Leitsatz (amtlich)

Zu den Voraussetzungen einer Zurückverweisung, wenn das Gericht des ersten Rechtszuges nach Eingang eines nachgereichten, nicht nachgelassenen Schriftsatzes die mündliche Verhandlung nicht wiedereröffnet.

 

Normenkette

ZPO §§ 156, 539

 

Verfahrensgang

OLG Koblenz (Aktenzeichen 8 U 1359/97)

LG Trier (Aktenzeichen 4 O 115/96)

 

Tenor

Auf die Revision des Klägers wird das Urteil des 8. Zivilsenats des Oberlandesgerichts Koblenz vom 4. September 1998 aufgehoben.

Die Sache wird zur anderweiten Verhandlung und Entscheidung, auch über die Kosten des Revisionsverfahrens, an das Berufungsgericht zurückverwiesen.

Gerichtskosten für das Revisionsverfahren werden nicht erhoben.

Von Rechts wegen

 

Tatbestand

Der klagende Rechtsanwalt führte in den Jahren 1993/94 im Auftrag der Beklagten Verhandlungen mit Gläubigern, die diese dazu bewegen sollten, auf einen Teil ihrer Forderungen zum Zweck der Sanierung des Unternehmens der Beklagten zu verzichten. Die Parteien schlossen eine schriftliche Honorarvereinbarung, wonach der Kläger für seine Tätigkeit ein Pauschalhonorar von 80.000 DM zuzüglich Mehrwertsteuer erhalten sollte; die Urkunde weist als Ausstellungsdatum den 16. November 1993 aus. Der Kläger nimmt, nachdem er die Klage in der ersten Instanz – einseitig – teilweise für erledigt erklärt hat, die Beklagte auf Zahlung eines restlichen Anwaltshonorars von 87.839,31 DM nebst Zinsen in Anspruch. Außerdem verlangt er für steuerberatende Tätigkeit Zahlung von 4.674,98 DM nebst Zinsen, Zug um Zug gegen Herausgabe der noch in seinem Besitz befindlichen Buchhaltungsunterlagen der Beklagten. Die Beklagte hat gegenüber der Anwaltshonorarforderung eingewandt, der Kläger habe ihr die Honorarvereinbarung „abgepreßt”. Er habe ihr zu einem Zeitpunkt, als ein Anwaltswechsel nicht mehr gut möglich gewesen sei – etwa im Februar 1994 –, gedroht, er werde das Mandat niederlegen, wenn sie ihm nicht die Zahlung des die gesetzlichen Gebühren übersteigenden Honorars verspreche; die unter diesem Druck geschlossene Vereinbarung sei auf den 16. November 1993 zurückdatiert worden. Auf der Grundlage dieses Sachvortrags hat die Beklagte die Vereinbarung wegen Drohung angefochten und geltend gemacht, sie verstoße gegen die guten Sitten.

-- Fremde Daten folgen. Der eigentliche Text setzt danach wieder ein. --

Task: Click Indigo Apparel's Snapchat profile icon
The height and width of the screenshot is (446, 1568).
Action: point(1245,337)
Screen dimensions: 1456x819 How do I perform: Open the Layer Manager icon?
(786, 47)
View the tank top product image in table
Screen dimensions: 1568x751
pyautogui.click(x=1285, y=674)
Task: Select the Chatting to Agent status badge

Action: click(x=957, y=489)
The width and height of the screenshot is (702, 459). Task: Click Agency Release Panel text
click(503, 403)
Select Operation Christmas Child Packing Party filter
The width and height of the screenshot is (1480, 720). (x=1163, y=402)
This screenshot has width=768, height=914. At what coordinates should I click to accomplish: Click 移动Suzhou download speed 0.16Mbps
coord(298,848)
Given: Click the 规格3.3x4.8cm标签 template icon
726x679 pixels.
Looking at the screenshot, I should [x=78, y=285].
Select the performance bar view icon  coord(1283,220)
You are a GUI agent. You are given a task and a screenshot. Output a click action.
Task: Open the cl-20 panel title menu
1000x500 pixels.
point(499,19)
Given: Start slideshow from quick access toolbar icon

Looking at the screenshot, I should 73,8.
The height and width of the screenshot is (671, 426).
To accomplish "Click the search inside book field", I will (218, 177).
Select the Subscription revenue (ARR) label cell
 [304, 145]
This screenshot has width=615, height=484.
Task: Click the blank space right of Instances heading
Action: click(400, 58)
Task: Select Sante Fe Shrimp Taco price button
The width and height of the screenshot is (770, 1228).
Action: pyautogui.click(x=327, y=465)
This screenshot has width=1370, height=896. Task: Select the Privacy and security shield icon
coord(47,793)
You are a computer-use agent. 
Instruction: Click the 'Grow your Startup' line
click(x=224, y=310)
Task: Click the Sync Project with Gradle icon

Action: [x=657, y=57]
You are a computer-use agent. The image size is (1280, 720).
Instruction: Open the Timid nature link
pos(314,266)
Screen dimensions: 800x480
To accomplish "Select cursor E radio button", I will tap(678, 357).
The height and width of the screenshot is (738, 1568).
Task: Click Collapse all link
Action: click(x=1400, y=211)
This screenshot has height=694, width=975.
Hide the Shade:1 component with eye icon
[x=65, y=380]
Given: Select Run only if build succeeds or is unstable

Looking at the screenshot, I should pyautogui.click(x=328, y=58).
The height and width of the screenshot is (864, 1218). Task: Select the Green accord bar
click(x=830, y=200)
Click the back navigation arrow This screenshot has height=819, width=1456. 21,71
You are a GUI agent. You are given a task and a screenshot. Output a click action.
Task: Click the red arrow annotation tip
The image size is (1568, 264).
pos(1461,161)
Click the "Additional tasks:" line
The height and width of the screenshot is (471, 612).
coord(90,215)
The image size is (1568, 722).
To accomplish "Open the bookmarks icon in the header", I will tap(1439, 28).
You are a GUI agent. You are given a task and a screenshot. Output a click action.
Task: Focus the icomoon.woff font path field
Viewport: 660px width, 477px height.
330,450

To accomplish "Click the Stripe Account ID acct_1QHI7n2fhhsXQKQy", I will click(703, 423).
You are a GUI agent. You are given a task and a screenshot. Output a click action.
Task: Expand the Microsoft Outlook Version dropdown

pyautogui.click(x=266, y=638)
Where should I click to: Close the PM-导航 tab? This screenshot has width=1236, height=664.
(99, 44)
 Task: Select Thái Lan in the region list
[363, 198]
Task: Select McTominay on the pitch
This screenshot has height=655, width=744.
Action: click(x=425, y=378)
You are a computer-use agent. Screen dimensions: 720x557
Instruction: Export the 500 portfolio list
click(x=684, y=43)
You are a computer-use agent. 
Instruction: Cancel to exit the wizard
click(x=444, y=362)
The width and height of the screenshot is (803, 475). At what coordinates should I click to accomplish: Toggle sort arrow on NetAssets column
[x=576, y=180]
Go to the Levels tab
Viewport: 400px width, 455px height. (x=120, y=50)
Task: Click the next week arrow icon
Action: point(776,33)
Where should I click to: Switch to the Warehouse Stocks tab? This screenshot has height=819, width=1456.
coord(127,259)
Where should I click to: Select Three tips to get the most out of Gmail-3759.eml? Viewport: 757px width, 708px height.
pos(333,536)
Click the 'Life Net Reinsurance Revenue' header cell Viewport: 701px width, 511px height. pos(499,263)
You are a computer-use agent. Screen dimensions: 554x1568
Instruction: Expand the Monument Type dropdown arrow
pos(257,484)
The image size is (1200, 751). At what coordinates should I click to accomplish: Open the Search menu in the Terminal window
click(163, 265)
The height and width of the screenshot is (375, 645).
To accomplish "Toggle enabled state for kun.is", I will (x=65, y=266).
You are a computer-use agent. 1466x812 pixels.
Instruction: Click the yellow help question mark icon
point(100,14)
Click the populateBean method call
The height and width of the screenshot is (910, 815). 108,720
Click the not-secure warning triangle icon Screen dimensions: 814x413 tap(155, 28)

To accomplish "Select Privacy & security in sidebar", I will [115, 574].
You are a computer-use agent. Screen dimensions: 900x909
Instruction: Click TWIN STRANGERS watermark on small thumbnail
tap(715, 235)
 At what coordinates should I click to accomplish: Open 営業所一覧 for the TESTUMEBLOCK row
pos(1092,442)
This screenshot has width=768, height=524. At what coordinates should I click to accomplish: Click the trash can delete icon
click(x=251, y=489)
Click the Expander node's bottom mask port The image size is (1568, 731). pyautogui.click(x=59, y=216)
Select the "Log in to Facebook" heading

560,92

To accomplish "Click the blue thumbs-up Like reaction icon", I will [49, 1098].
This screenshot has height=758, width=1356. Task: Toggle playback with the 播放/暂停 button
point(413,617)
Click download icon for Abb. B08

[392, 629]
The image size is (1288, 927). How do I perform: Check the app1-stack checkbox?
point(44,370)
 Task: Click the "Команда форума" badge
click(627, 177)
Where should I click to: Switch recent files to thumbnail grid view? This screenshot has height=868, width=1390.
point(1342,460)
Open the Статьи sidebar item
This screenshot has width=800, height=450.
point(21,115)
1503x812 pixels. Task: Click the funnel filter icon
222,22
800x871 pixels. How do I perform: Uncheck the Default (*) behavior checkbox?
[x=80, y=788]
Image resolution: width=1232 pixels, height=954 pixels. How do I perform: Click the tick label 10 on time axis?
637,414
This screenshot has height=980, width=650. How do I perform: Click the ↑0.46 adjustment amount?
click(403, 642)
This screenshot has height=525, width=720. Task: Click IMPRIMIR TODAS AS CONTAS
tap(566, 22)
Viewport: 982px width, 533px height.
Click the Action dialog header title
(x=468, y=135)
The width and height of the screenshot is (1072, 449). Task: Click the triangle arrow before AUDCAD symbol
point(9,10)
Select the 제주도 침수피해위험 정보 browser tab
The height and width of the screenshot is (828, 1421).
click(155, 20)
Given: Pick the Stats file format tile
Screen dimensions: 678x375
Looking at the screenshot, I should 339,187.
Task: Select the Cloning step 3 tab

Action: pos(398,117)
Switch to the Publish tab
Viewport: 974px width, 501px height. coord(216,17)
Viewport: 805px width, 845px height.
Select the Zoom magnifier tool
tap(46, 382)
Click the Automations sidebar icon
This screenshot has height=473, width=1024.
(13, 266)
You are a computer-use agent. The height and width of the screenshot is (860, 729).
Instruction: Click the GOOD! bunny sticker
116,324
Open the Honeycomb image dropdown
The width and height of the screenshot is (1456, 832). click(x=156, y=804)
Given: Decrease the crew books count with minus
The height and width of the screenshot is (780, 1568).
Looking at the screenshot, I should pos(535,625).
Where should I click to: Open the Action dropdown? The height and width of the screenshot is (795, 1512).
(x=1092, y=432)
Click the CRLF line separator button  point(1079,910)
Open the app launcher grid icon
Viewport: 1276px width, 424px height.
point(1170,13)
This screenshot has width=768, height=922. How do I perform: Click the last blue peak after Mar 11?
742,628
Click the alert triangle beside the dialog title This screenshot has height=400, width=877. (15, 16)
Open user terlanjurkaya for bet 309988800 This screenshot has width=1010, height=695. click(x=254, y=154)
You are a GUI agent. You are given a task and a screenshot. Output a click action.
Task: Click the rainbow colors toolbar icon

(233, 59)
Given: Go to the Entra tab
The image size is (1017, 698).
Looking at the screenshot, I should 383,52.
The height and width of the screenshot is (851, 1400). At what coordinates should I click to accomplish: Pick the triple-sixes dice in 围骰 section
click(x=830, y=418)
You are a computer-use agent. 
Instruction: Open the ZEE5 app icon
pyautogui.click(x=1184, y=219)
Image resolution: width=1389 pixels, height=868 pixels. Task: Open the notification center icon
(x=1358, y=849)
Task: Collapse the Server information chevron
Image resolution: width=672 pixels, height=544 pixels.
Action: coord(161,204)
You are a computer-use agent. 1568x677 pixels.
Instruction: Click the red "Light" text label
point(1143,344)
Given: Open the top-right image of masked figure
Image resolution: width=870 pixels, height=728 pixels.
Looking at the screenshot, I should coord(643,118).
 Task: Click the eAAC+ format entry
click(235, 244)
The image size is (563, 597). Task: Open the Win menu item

Das Landgericht hat der Klage bis auf einen Teil des Zinsanspruchs stattgegeben. Das Berufungsgericht hat unter Aufhebung des erstinstanzlichen Urteils die Sache an das Landgericht zurückverwiesen. Dagegen richtet sich die Revision des Klägers.

 

Entscheidungsgründe

Die Revision führt zur Aufhebung des Berufungsurteils und zur Zurückverweisung der Sache an das Berufungsgericht.

I.

Das Berufungsgericht hat seine Entscheidung wie folgt begründet: Die Anfechtung durch die Beklagte sei jedenfalls deswegen unwirksam, weil sie nicht innerhalb der Jahresfrist des § 124 BGB erklärt worden sei. Die Honorarvereinbarung sei auch nicht nach § 138 BGB nichtig, wenn sie tatsächlich am 16. November 1993 zustande gekommen sei. Anders sei es jedoch, wenn die Urkunde entsprechend der Behauptung der Beklagten zurückdatiert worden sei. Dann spreche vieles dafür, daß die Vereinbarung der Beklagten „abgepreßt” worden sei. Daß die Honorarvereinbarung nicht am 16. November 1993 vom geschäftsführenden Gesellschafter der Beklagten unterschrieben worden sein könne, habe die Beklagte in einem nach Schluß der mündlichen Verhandlung vor dem Landgericht eingereichten Schriftsatz vorgetragen und unter Beweis gestellt; danach habe sich ihr geschäftsführender Gesellschafter in der Zeit vom 13. bis zum 18. November 1993 im Ausland aufgehalten. Der vom Landgericht nach § 296a ZPO nicht berücksichtigte Schriftsatz habe es erforderlich gemacht, gemäß § 156 ZPO die mündliche Verhandlung wieder zu eröffnen. Auf die Frage, wann die Honorarvereinbarung unterschrieben worden sei, sei es auch nach Auffassung des Landgerichts angekommen; denn es habe sie in seinem Beweisbeschluß als klärungsbedürftig angesehen. Der Verstoß gegen § 156 ZPO sei ein wesentlicher Verfahrensmangel, der zur Zurückverweisung nach § 539 ZPO führe.

II.

Diese Sachbehandlung rügt die Revision zu Recht als verfahrensfehlerhaft.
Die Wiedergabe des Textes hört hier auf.